◆ SOURCE TEXT

'''

# Best product to removal wheel weight adhesive?



## GlynRS2 (Jan 21, 2006)

Whilst cleaning the inside of my rims, prior to getting new tyre fitted next week, I have come across area where previous wheel weight have been stuck to the inner rim. This adhesive residue don't want to budge - any ideas on what to use on it?


----------



## Rich (Oct 26, 2005)

Never had any residue the AG Tar remover wont shift here.


----------



## GlynRS2 (Jan 21, 2006)

Cheers Rich, I have that on the shelf, so will give it a go


----------



## DPN (Jan 7, 2006)

Rich said:


> Never had any residue the AG Tar remover wont shift here.


I have to agree AG Tar & Adhesive Remover No.21 shifts most things.

A great product.

Dave


----------



## GlynRS2 (Jan 21, 2006)

Thanks guys for the pointer. The AG Tar Remover did the job without any problem. I just used the retail stuff as that is what I had, is the pro version better? The reason I ask is that my silver Audi RS2 loves to coat its lower half in tar - it's the 375bhp, 4wd and fat tyres ripping up the road. 
I find using the AG tar remover on the sills, rear bumper behind the rear wheel arch, and lower door panels beneath the trim strip is much quicker than spending ages trying to clay it all off. I seem to need to do this regularly despite putting protection back on afterwards.


----------



## BenP (Dec 2, 2005)

Autosmart Jelsol is fantastic for removing wheel weight adhesive. It's an aerosol gelling solvent. Simply spray on, leave for five minutes or so (as it's a gel it clings to vertical surfaces) and then simply wipe away.

The last time I had my tyres changed the monkey fitting them only took the weight off - the rubber pad and the adhesive remained. In the past I've had to continually wipe it over and over again with a "conventional" solvent - with Jelsol it couldn't be easier.

Definitely something I'll be keeping in the garage for the foreseeable future.

Ben


----------



## Rich (Oct 26, 2005)

'''

◆ COLLECTED DATA
'''

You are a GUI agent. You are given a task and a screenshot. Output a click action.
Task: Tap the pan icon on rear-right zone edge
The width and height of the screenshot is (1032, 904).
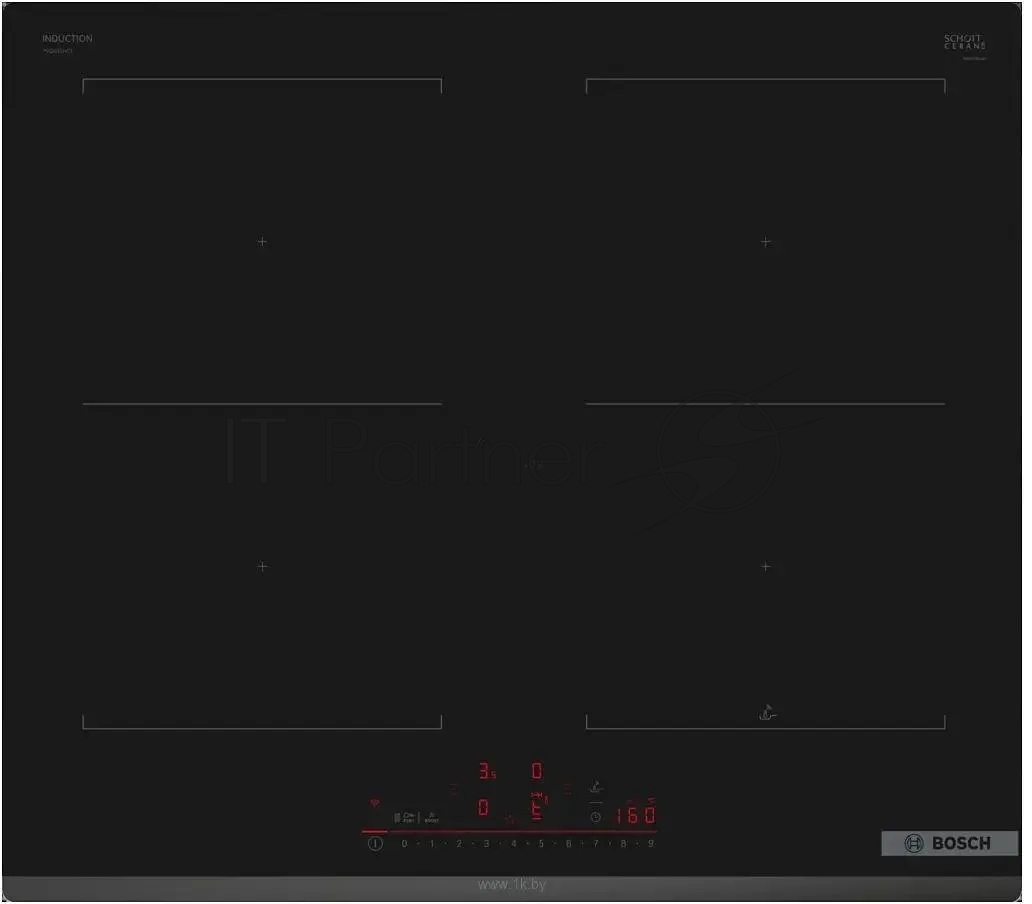[x=767, y=713]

'''

◆ WRITTEN TASK 1
In the thread on removing wheel weight adhesive, why can Autosmart Jelsol be left on the rim for about five minutes before it is wiped away? Answer in one to three sentences.
◆ WRITTEN TASK 2
Carry on the thread about wheel weight adhesive from where it stops.

◆ WRITTEN ANSWER 1
Jelsol is an aerosol gelling solvent. Because it is a gel, it clings to vertical surfaces, so it stays in place on the rim while it works.

◆ WRITTEN ANSWER 2
GlynRS2 said:


> Thanks guys for the pointer. The AG Tar Remover did the job without any problem. I just used the retail stuff as that is what I had, is the pro version better? The reason I ask is that my silver Audi RS2 loves to coat its lower half in tar - it's the 375bhp, 4wd and fat tyres ripping up the road.
> I find using the AG tar remover on the sills, rear bumper behind the rear wheel arch, and lower door panels beneath the trim strip is much quicker than spending ages trying to clay it all off. I seem to need to do this regularly despite putting protection back on afterwards.


AFAIK the product is the same for consumer and trade just in larger sizes.

Ben sounds well handy.


----------



## GlynRS2 (Jan 21, 2006)

Ben, might see if I can get some Jelsol from the local Autosmart man. Sounds like useful stuff.


----------



## dino (Oct 26, 2005)

The guy that balanced my alloys used petrol to clean the residue off. I was so embarrassed at the state of the alloys behind.


----------



## Hudson (Dec 18, 2005)

I have invested in a 2 ton trolley jack and some wheel chocks to take the wheels off on a regular basis.... What do you guys think of axel stands ??


----------



## Throbbe (Oct 27, 2005)

Much better than leaving it up on the jack for any length of time.


----------



## Rich (Oct 26, 2005)

I would never risk jacking up a car and not axle standing it with a wheel off after seeing a car fall off a jack before!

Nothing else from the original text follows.